The T1 mapping field is rapidly advancing, and advances have brought it close to being used in clinical practice: Single breath-hold mapping with MOLLI, ShMOLLI and SASHA sequences [54•, 55•, 56•] (where each pixel carries the T1 value) have replaced previous multi breath-hold methods. Newer refinements include shorter breath-holds, better sequence design, and lately, ECV maps with pixel-by-pixel representation of ECV for a simplified detection and quantitative display of focal and diffuse fibrosis (see Fig. 1) [57••]. There is an apparent spectrum of interstitial expansion with cardiac amyloid, aortic stenosis and cardiomyopathy having large changes in ECV; but age and gender have much smaller or possibly no contributions [58] once partial volume issues are accounted for. The ratio of pathophysiological signal to measurement error is a key determinant of test performance. T1 mapping appears especially robust in detecting disease characterized by high ECV, such as amyloid (where the ECV is often >0.5) [59], or marked native T1 contrast diseases such as Anderson-Fabry disease (where fat storage makes native T1 fall) [60]. Little biopsy histological correlation is available in these diseases however. Native T1 mapping has also been used for identification of diffuse myocardial fibrosis in aortic stenosis and non-ischaemic cardiomyopathies [61, 62], as well as the detection of acute myocarditis and showed excellent and superior diagnostic performance compared with T2-weighted CMR [63].

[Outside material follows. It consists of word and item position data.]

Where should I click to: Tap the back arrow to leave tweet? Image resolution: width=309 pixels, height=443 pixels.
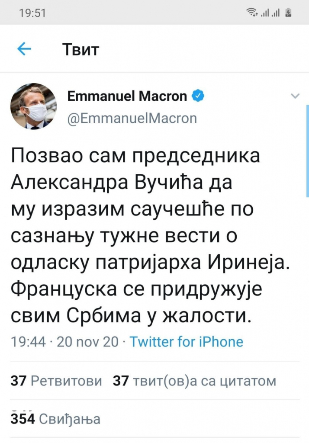coord(24,49)

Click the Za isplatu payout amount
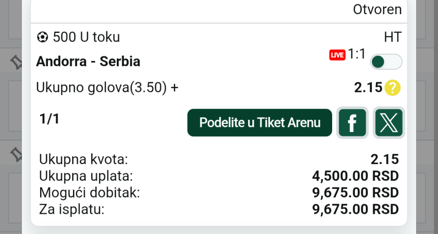355,209
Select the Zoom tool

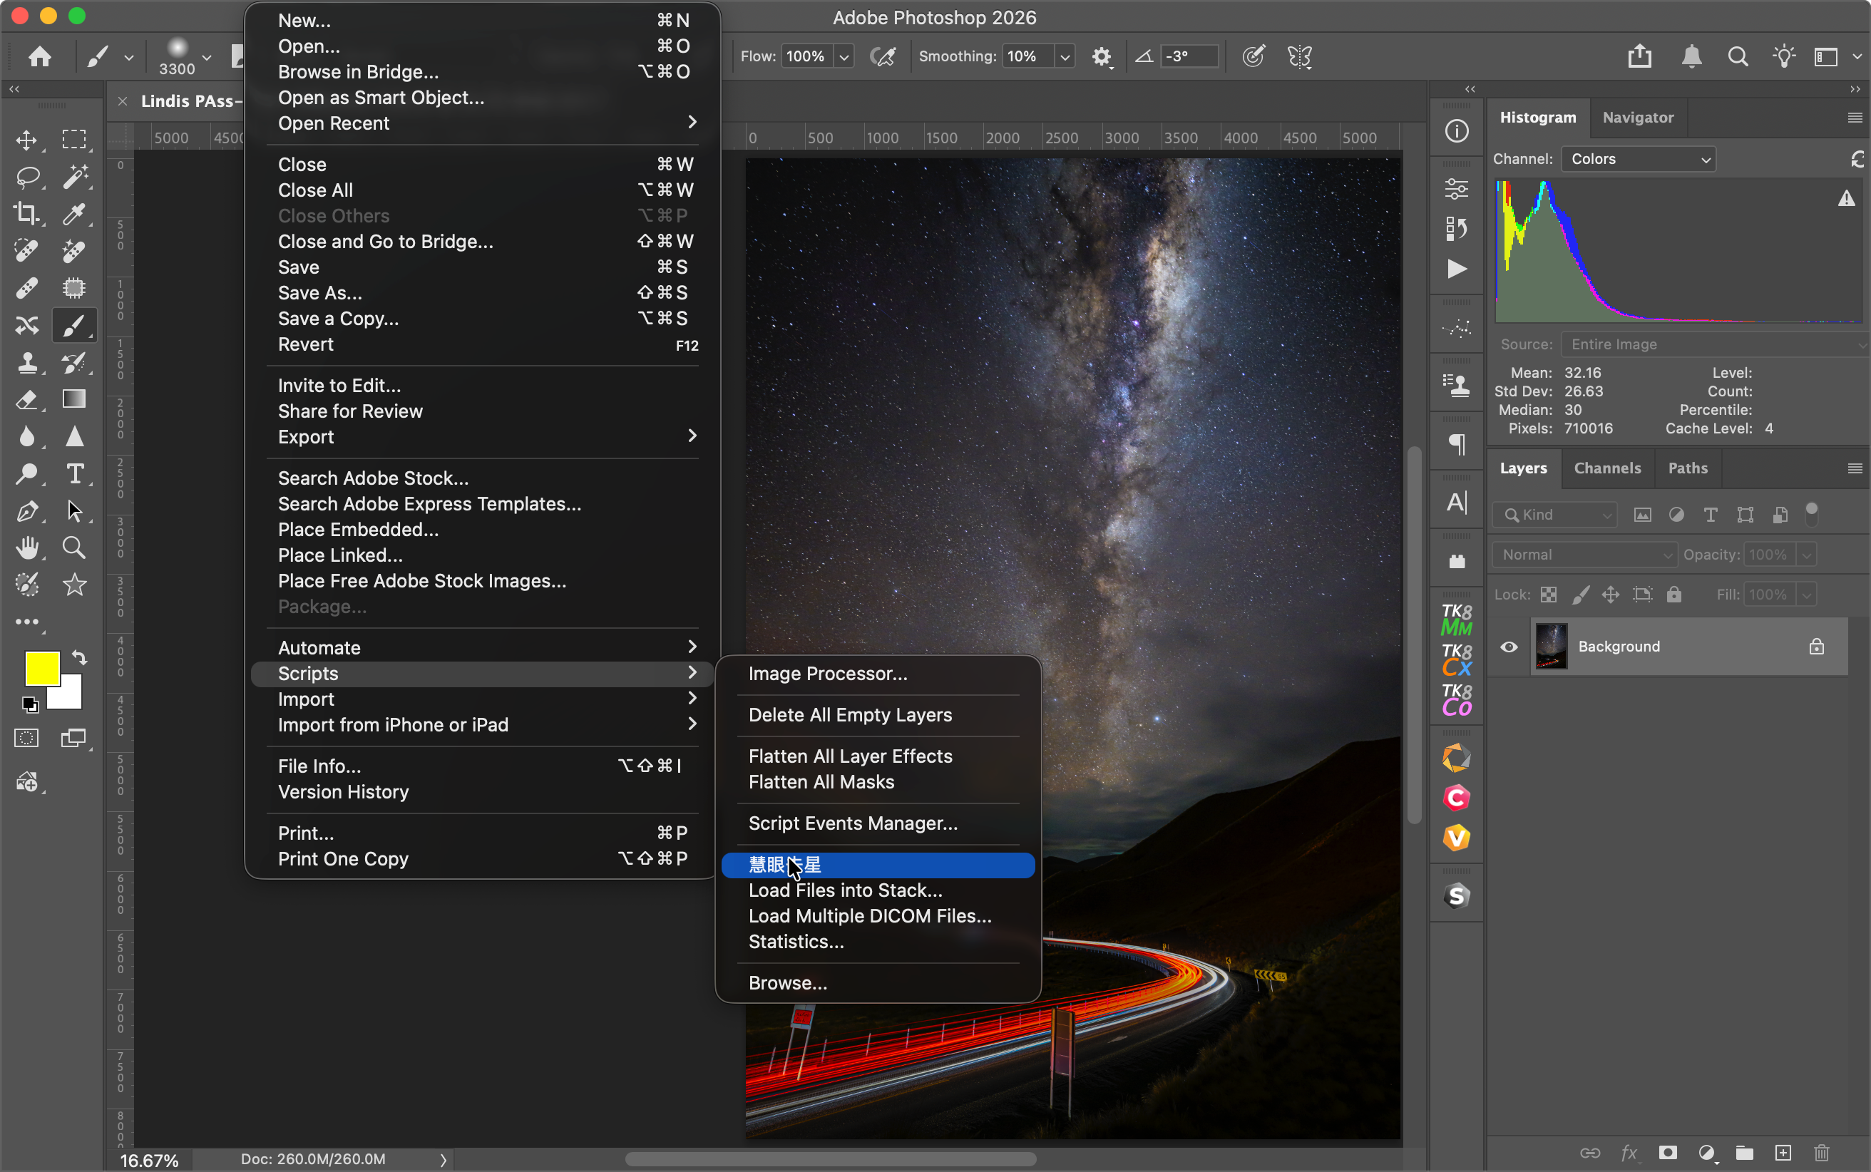click(74, 548)
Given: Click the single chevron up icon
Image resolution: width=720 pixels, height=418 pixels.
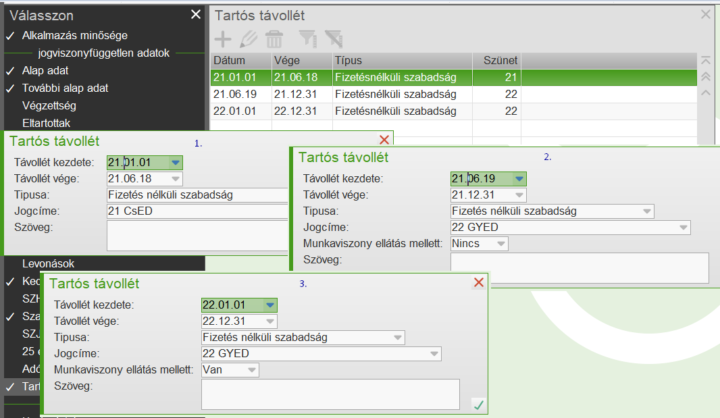Looking at the screenshot, I should click(x=706, y=93).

A key task will be to transition from an early development phase with competing methodologies, to more standardized methodologies sufficient for use to: diagnose disease; define mechanistic pathways of disease affecting the interstitium, the myocyte or both; change therapy; and employ ECV as a surrogate endpoint in trials of drug development. This is the aim underpinning the recently formed T1 mapping development group and the T1 mapping consensus statement [64••]. The consensus statement also highlights that we are currently using a simple model to explain far more complex in-vivo biological and molecular structure: the interaction between cardiac myocytes and the cardiac interstitium. Effects such as magnetization transfer, diffusion distance and time, contrast mechanisms, trans-cytolemmal water exchange rate, flow, T2 or T2* relaxation will require further investigation [65, 66].

Other Techniques

A new approach is trying to exploit the signal from collagen-related water molecules, which have a very fast signal decay (short T2 and T2*) compared to water in soft tissue. Using ultra short echo time (UTE) MRI, this has been successfully applied to solid collagen-rich areas like ligaments and tendons. In a rat model of myocardial infarction, UTE was able to directly detect post-infarct fibrosis without the use of contrast agents [67]. Furthermore, myocardial tissue characterization with quantification of the extracellular space has also been performed with cardiac computed tomography – in dogs [68] and humans [69, 70] – and may be attractive, despite the radiation dose, as it theoretically allows whole heart ECV quantification, although currently the technique has high noise compared to CMR.

Conclusion

Using the fundamental T1 and T2 properties of myocardial tissue as well as the highly reproducible post-contrast LGE method, CMR has established itself as the gold standard for non-invasive myocardial tissue characterization. ECV diffuse fibrosis measurement may take this a step further. We can now dichotomize the myocardium into its cellular and interstitial components and this will advance understanding of disease mechanisms as well as their relative contribution to cardiac vulnerability. This is a critically important issue, especially in the setting of heart failure where drug development strategies have produced few positive results over the last decade [71]. CMR offers an array of techniques, which separately or in combination can detect and quantify early and established myocardial pathological processes permitting better diagnosis, prognostication and tracking of therapy. This should in turn optimize the choice and timing of interventions, and enhance drug development.